Records to use: Begin

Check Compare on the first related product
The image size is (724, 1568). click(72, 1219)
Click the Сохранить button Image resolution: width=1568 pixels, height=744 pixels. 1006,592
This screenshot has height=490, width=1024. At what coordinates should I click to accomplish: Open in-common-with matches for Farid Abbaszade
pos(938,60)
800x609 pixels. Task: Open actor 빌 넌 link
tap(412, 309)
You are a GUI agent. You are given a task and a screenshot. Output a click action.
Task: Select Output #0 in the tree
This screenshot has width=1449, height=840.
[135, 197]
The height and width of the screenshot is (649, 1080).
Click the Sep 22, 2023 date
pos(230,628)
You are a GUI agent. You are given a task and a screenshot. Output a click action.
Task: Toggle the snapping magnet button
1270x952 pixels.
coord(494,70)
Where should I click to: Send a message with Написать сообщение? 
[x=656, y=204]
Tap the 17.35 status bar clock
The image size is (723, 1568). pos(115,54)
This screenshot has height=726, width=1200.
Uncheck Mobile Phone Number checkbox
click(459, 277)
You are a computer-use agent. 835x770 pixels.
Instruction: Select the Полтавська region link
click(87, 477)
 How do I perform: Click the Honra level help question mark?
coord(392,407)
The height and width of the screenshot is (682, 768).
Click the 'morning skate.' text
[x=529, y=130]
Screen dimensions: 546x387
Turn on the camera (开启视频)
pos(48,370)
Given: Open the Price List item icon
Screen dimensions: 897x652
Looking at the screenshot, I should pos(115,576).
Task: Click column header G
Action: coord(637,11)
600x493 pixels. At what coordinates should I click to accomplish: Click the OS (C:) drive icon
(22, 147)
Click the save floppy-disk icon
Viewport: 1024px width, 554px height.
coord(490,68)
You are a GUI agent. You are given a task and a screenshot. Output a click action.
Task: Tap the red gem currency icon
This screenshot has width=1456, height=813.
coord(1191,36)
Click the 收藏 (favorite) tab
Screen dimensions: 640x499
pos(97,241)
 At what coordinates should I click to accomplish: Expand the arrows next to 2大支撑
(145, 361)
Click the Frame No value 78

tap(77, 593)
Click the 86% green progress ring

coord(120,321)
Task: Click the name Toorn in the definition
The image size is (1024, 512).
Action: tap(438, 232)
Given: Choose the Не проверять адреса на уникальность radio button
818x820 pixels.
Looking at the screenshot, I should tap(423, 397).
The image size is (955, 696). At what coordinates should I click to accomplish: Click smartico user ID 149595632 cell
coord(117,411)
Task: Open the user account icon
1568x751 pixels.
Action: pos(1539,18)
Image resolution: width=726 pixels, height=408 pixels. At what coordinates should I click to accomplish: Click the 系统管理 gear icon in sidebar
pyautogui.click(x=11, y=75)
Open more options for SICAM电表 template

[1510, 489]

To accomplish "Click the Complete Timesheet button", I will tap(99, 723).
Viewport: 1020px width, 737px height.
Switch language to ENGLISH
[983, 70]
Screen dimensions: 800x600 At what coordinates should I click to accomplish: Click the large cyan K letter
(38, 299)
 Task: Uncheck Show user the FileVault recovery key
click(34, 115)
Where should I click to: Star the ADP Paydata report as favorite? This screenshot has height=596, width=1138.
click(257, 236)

Records to use: End

- **Goal of the exercise**: The required output is the exact run of lines from the beginning of the listing above to the line that contains "Task: Select Output #0 in the tree", inclusive of both.

- **Result**:
Check Compare on the first related product
The image size is (724, 1568). click(72, 1219)
Click the Сохранить button Image resolution: width=1568 pixels, height=744 pixels. 1006,592
This screenshot has height=490, width=1024. At what coordinates should I click to accomplish: Open in-common-with matches for Farid Abbaszade
pos(938,60)
800x609 pixels. Task: Open actor 빌 넌 link
tap(412, 309)
You are a GUI agent. You are given a task and a screenshot. Output a click action.
Task: Select Output #0 in the tree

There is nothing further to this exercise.